When I was younger, I always felt like I lived in my elder brother’s shadow. I would always get one less A than he did in national examinations, or rank slightly lower in swim meets. Similarly, I would always receive fewer speaker points than my partner in debate tournaments. These seemingly objective measurements of success told me I was not good enough and that, no matter how hard I tried, I just couldn’t keep up.

Perhaps being prudent with praises was just a part of Asian culture, but I felt that no matter how much I tried, I could never live up to my parents’ impossible standards of excellence. At various points in my life, I remember resenting and rebelling against their goals for me. I was trapped in a box that I had no autonomy of constructing or sustaining.

Reflecting on my first year in university, I wonder if my experiences growing up contributed to my feelings of inadequacy. Initially, that was all I thought it was: feeling inadequate. But I soon realized I constantly felt underqualified at my university, too.

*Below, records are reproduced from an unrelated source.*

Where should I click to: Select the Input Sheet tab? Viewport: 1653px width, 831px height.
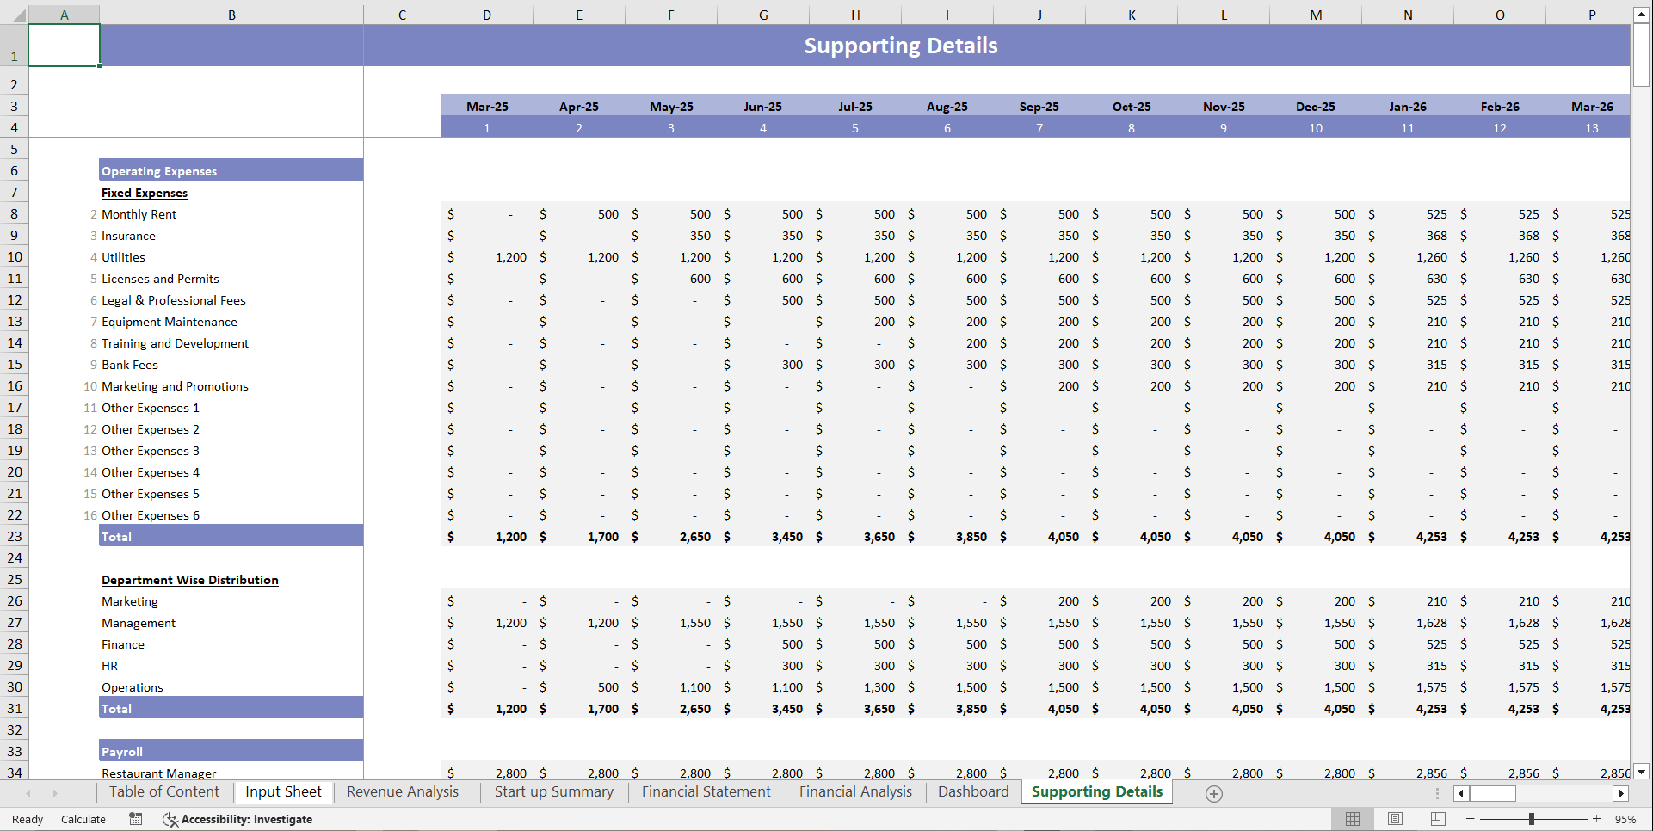pyautogui.click(x=283, y=791)
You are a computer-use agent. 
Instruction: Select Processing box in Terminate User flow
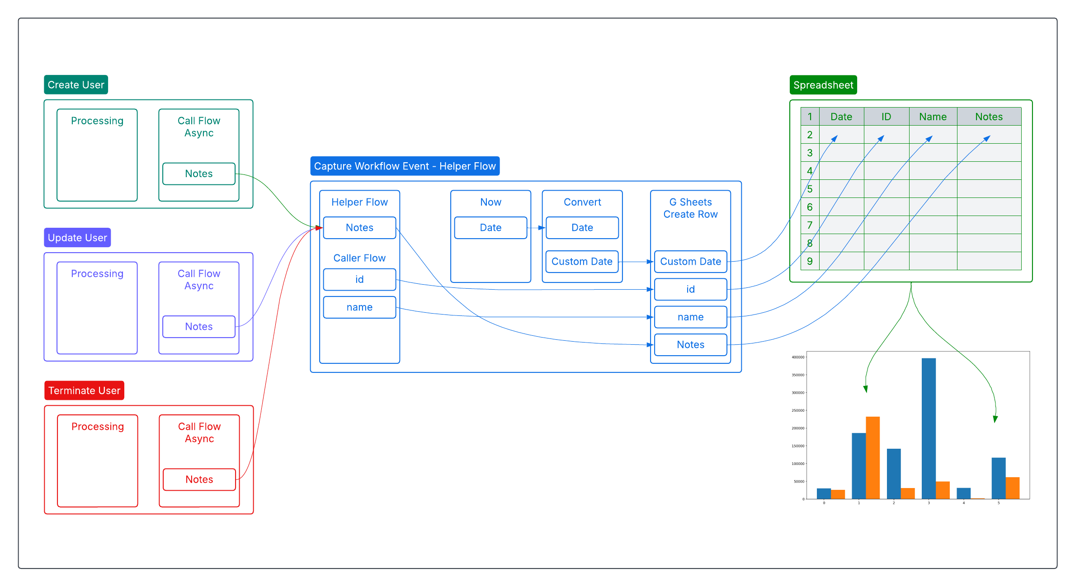click(98, 460)
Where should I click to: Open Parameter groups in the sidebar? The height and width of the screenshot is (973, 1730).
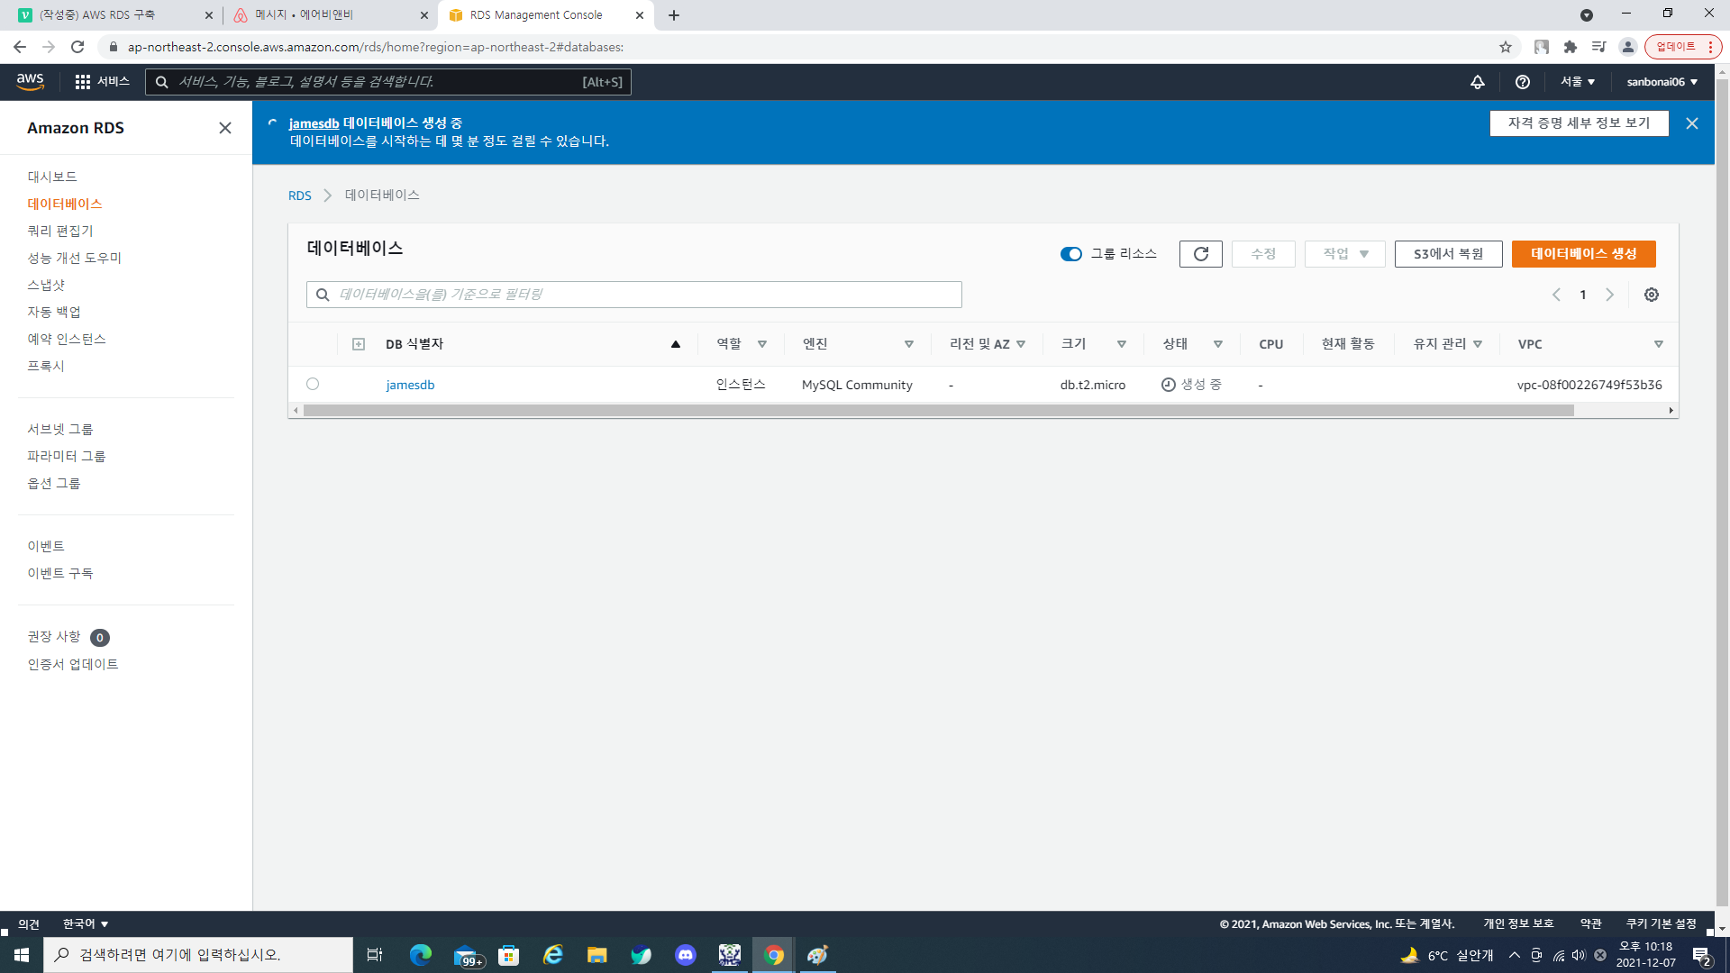(66, 456)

Minerva, where I go to university, has an acceptance rate of less than 2%. It attracts “the world’s best and brightest.” So when I found out I was accepted, I was convinced it was an admissions mistake. How could I have qualified for this prestigious university program? I kept doubting the system that presented me with this opportunity. How did they select their students? Why did they choose me?

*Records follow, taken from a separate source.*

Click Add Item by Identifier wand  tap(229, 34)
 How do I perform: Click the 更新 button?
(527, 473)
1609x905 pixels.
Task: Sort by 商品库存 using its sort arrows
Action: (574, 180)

A few weeks after I received my admissions notification, Ben Nelson, the founder of Minerva, came to Kuala Lumpur to meet us admits. I was incredibly nervous. I tried not to talk too much because I feared I would say something unintelligent and get my acceptance revoked. He explained how Minerva evaluated their applicants and assured me that I belonged here. I still wasn’t convinced.

Flash forward a few months when I moved to San Francisco, I remember being at a cafe and preparing for class the next day when I felt overwhelmed with the complex jargon and unfamiliar concepts being introduced. I took my first preparatory quiz that day and scored a zero. A zero. I was convinced I was a fraud at this highly selective school, they would find out soon enough, and I’d be on the next plane back to Malaysia. I was convinced I didn’t belong at Minerva.

At the same time, I was amazed at how accomplished my peers were when they shared their experiences from their gap years and study abroad programs. Comparing myself to my classmates was like second nature to me. I felt small and underqualified. I looked back at my resume and made excuses for my successes. Being proud of my accomplishments felt foreign to me so I made excuses for why I got “lucky.”

With the help of my professor and mentor, Dr. Michelle Greene, I realized I was experiencing something very normal: impostor syndrome. It is the inability to internalize your successes and fear that you might be exposed as an impostor. It seemed as though impostor syndrome was holding me back, by making me feel insecure and unsure of myself.

Acknowledging that my feelings were normal, helped me rebuild my confidence. Slowly, I started trusting myself to proofread my papers. I started raising my hand in class more often than I usually would and I started reminding myself that I was significant. I made a conscious effort to give myself mental praise when I was brushing my teeth in the morning, and when I finally grasped a concept from a complex reading, I’d give myself a pat on the back. Small gestures like these have helped me love myself again, and I think I am starting to believe that I am worthy of that love.

While I cannot confidently say I will never feel like an impostor again, I do see how it has motivated and fueled me so far in life; My feelings of inadequacy created a need to work harder than everyone else in order to prove myself. I genuinely feel like it has made me strive for success but maintain a humble spirit. Never again will I look at my straight As and tell me that I got lucky.

If you resonated with my struggles with impostor syndrome, my advice to you is to try to look at your accomplishments as though you were looking at it from a friend’s perspective. This perspective should not discount any of your efforts, even though it is human nature to do so. Stop telling yourself you got lucky. Stop worrying about whether or not you got lucky, and embrace that idea that maybe — just maybe — your hard work and grit had a little something to do with it.